FTX to eventually pay off customers once the bankruptcy plan receives court approval

FTX received court approval for its bankruptcy plan on Monday, which will allow it to repay customers in full using $16 billion in assets recovered since the collapse of the once-leading crypto exchange.

U.S. Bankruptcy Judge John Dorsey approved the closure plan at a court hearing in Wilmington, Del., saying FTX’s success made it “a model case for how to handle a very complex Chapter 11 bankruptcy proceeding.”

The plan is built on a series of agreements with FTX’s customers and creditors, US government agencies and designated liquidators to wind down FTX’s non-US operations.


FTX founder Sam Bankman Fried
FTX founder Sam Bankman-Fried was sentenced to 25 years in prison for defrauding FTX customers. Reuters

The agreements allow FTX to use its assets to repay the crypto exchange’s customers first, before paying potentially competing claims filed by government regulators. FTX plans to pay 98% of its customers – those who held $50,000 or less in the exchange – within 60 days.

Once among the top crypto exchanges in the world, FTX crashed after news emerged that founder Sam Bankman-Fried took customer money to pay off risky bets made by his hedge fund, Alameda Research. Bankman-Fried was sentenced in March to 25 years in prison for stealing from FTX customers, and he has appealed his conviction.

FTX’s plan will pay its customers at least 118% of the value in their accounts as of November 2022, the date the company filed for bankruptcy.

FTX said the result was a victory for creditors, enabled by its ability to recover cash and crypto assets that had disappeared during the company’s chaotic collapse. The company also raised additional funds by selling other assets, including its investments in technology companies such as artificial intelligence startup Anthropic.

“Today’s achievement is only possible because of the experience and tireless work of the team of professionals supporting this case, who have recovered billions of dollars by rebuilding FTX’s books from the ground up and from there assembling assets from around the world,” FTX CEO John.
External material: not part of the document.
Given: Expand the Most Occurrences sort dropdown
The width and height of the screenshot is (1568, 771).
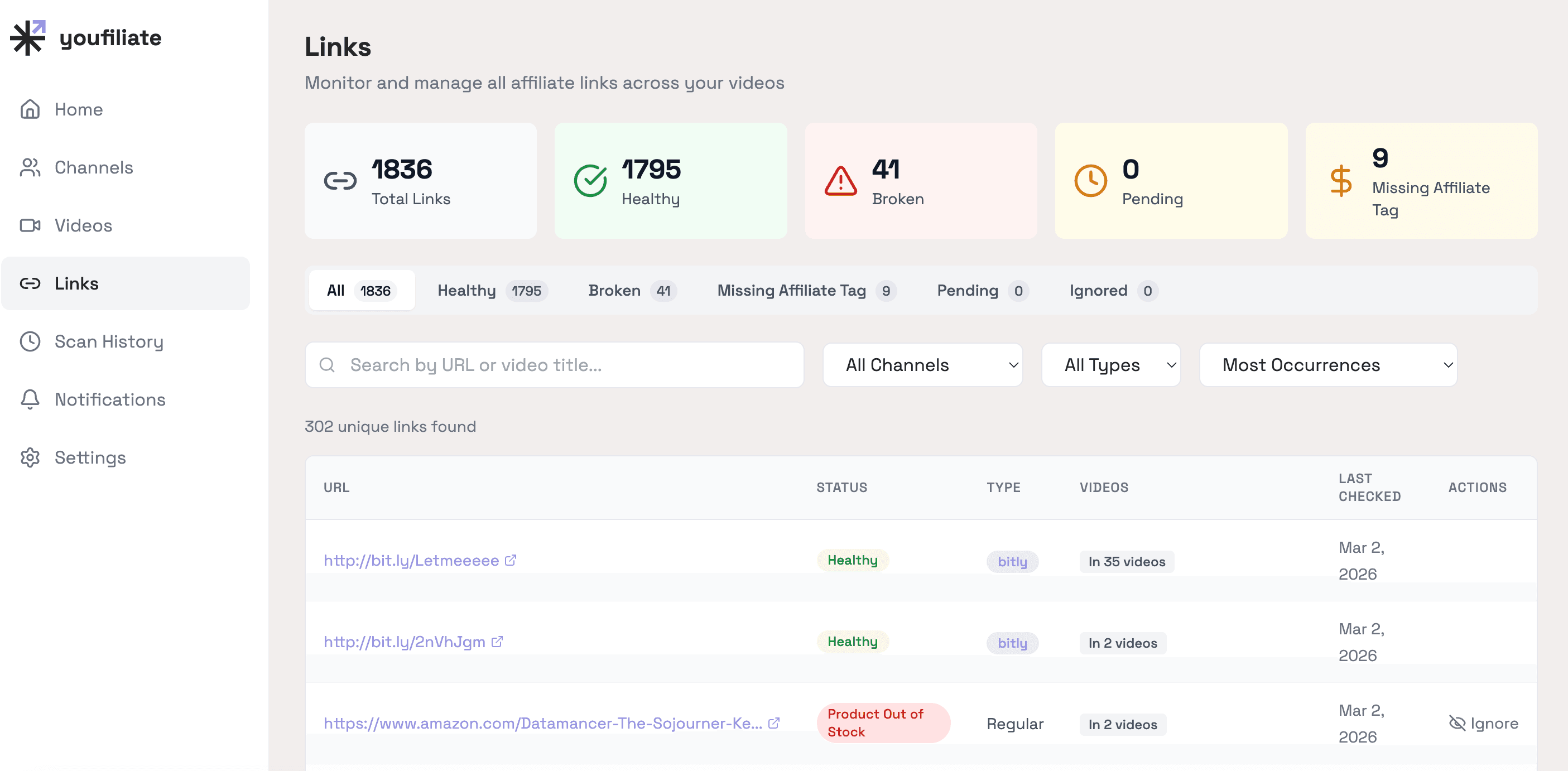Looking at the screenshot, I should 1327,365.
Ray said in a statement Monday.


FTX logo
Once among the top crypto exchanges in the world, FTX’s collapse rocked the sector, leaving some 9 million customers and investors facing billions of dollars in losses. Reuters

Consumers have had a mixed response to the plan, with many expressing disappointment that FTX’s decline caused them to miss out on a strong rebound in crypto prices since the market bottomed out in 2022.
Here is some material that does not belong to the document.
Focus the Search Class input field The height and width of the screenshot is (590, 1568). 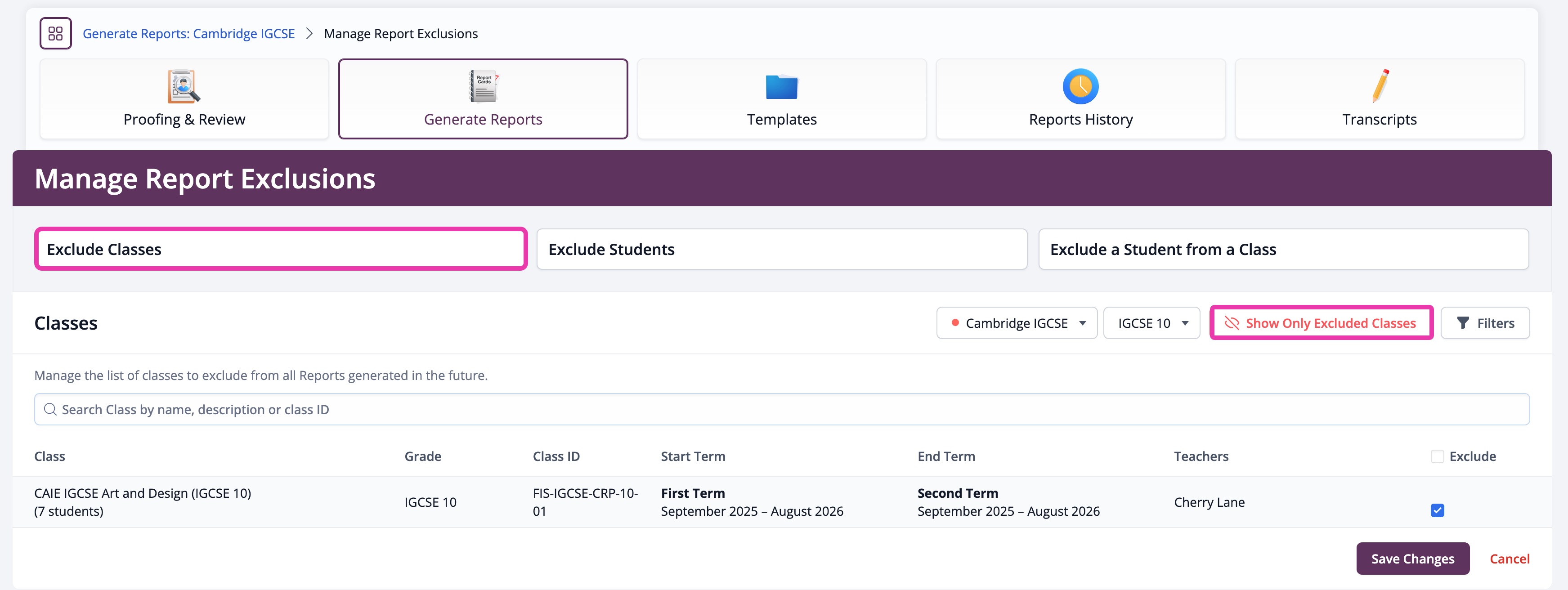coord(782,409)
Some customers opposed the plan, demanding higher payouts reflecting recent increases in cryptocurrency values.

David Adler, a lawyer representing four opposing creditors, said the price of one bitcoin, for example, has risen to over $63,000 from its November 2022 price of $16,000. Customers who deposited bitcoins on FTX’s exchange have a hard time accepting FTX’s claim that they are getting a 100% recovery based on those lower prices from two years ago, Adler said.

FTX said it was not possible to simply return the crypto assets that customers had deposited because the customer assets were gone, misappropriated by Bankman-Fried.

At the time of the bankruptcy filing, FTX.com held just 0.1% of the bitcoins its customers believed they had deposited into the exchange, according to the company. One of FTX’s financial advisers, Steve Coverick, testified on Monday that it would be “very expensive” to buy billions of crypto assets on the open market in order to repay customers with the same types of cryptocurrencies they had before the bankruptcy.